Sustainability has gone from an optional but noble issue to a business imperative that is sought out and required by employees, customers, partners, shareholders and regulators. Stakeholders are expecting organizations to do more than just carry out the basic, obvious improvements. They want to see increasingly far-reaching and impactful sustainability efforts, even if it means those efforts might cut into profits. Sustainability is now a key component of corporate social responsibility initiatives and is highlighted in the reports that companies issue on their corporate citizenship.
Now, sustainability has grown to become a core element of many organization’s brands, and it is cited as a point of competitive differentiation. Meanwhile, we’re seeing lasting positive change come from supply chain programs focused on remanufacturing, emission and waste control, water purification, greenhouse gas reduction, recycling, child labor elimination, carbon footprint reduction, and more.
Taking all this into consideration, it’s not surprising that the methodology that the analyst firm Gartner uses to determine the prestigious Gartner Supply Chain Top 25 includes a corporate social responsibility (CSR) component. Companies are assessed based on publicly available sustainability reports to determine commitment to socially and environmentally responsible supply chain practices.

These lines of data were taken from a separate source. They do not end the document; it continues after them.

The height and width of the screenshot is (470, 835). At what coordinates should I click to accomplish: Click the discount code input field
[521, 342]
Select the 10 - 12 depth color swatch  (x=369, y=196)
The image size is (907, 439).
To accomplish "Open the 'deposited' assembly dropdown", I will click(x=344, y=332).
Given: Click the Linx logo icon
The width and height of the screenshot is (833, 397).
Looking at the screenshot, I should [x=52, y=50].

Share Your Sustainability Story
It’s likely that your supply chain organization has several sustainability projects underway and is making wonderful progress—progress that demonstrates your company cares about people, the environment, the future. However, all the great work your team is doing isn’t getting the attention that it deserves. In fact, you may wonder if the executive suite or the people who publish your company’s social responsibility report are aware of your team’s progress. It’s likely that they have no idea…you’ll need to tell them.

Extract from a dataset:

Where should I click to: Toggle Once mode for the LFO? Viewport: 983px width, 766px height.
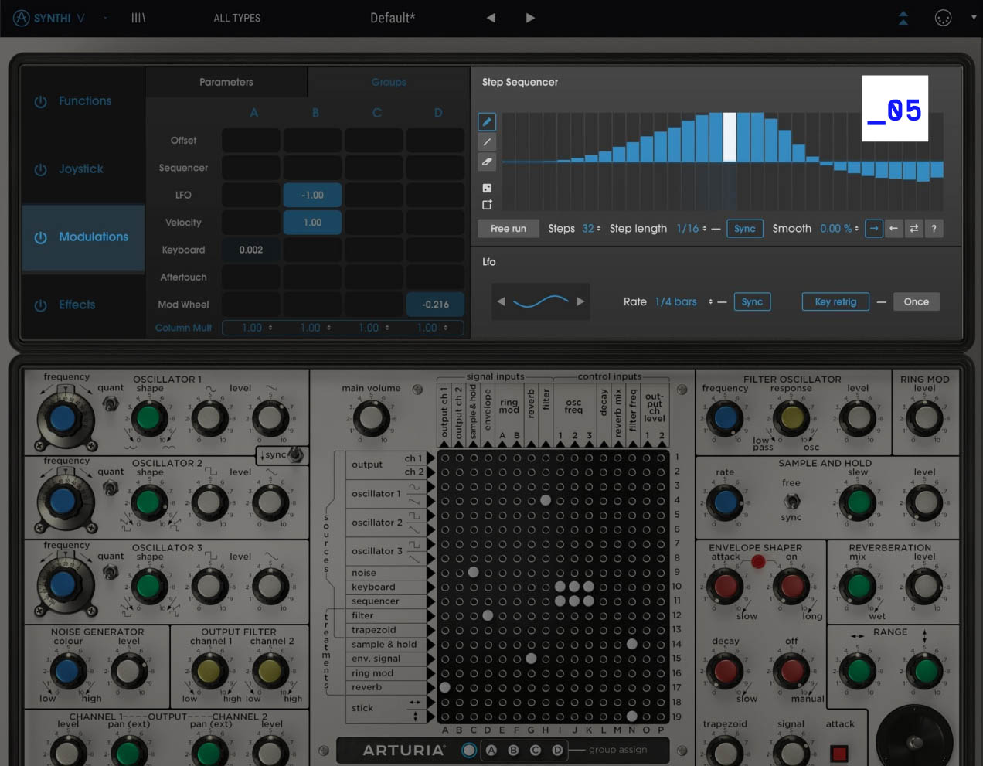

Just as supply chains are complex, so is corporate bureaucracy. Here are a few ideas to help you cut through the clutter.
If you work at a big company that publishes a sustainability/CSR website or report, read it. Think about how your team’s work fits in with the topics covered. It’s likely that you have some great statistics or case studies to share. You, together with your manager, may want to put together a strategy for sharing your work in progress. A simple scorecard or short PowerPoint presentation could capture your initiatives and results. Once this information is packaged it can become fodder for an email to the head of your department, an update at a staff meeting, or an email to the sustainability leader identified in your company’s materials. Share your results with the marketing and corporate communications teams, too. A great stat could become an even greater post to your corporate Facebook page.
If you work for a more modest sized company, or one that has yet to embrace sustainability/CSR reporting, you may want to create your own simple sustainability report for your team or department. You could then share your report across your supply chain and encourage others to create similar documents. You could also create a case study or presentation about your team’s sustainability progress. While these are extra efforts, they demonstrate your initiative and positively position your team within your company.
Supply Chain Leaders and Sustainability
If you are a supply chain leader, don’t assume that the CEO or CSR team knows the extent of your sustainability efforts, or that sustainability is being built in to CSR initiatives. It’s up to you to see to it that they are and to communicate your sustainability plans and progress to employees, suppliers and partners so that you all succeed together.
Sustainability is increasingly seen as an essential step toward achieving long-term profitability, and as such, it deserves to be treated as a strategic initiative that is embraced by everyone – from the newest trainee to the chair of the board. Take direct steps to ensure your sustainability efforts receive the attention they deserve so that a fuller picture of operations is presented to stakeholders.
Think Beyond your Four Walls
If you have an outstanding sustainability story, consider sharing it with others. Nearly every supply chain conference features content on sustainability, including ours. When the call for presentations goes out, submit your story. There are also many awards that recognize outstanding supply chain projects and leaders that break new ground in supply chain sustainability.
Don’t keep your sustainability success to yourself. When sustainability succeeds, everyone wins.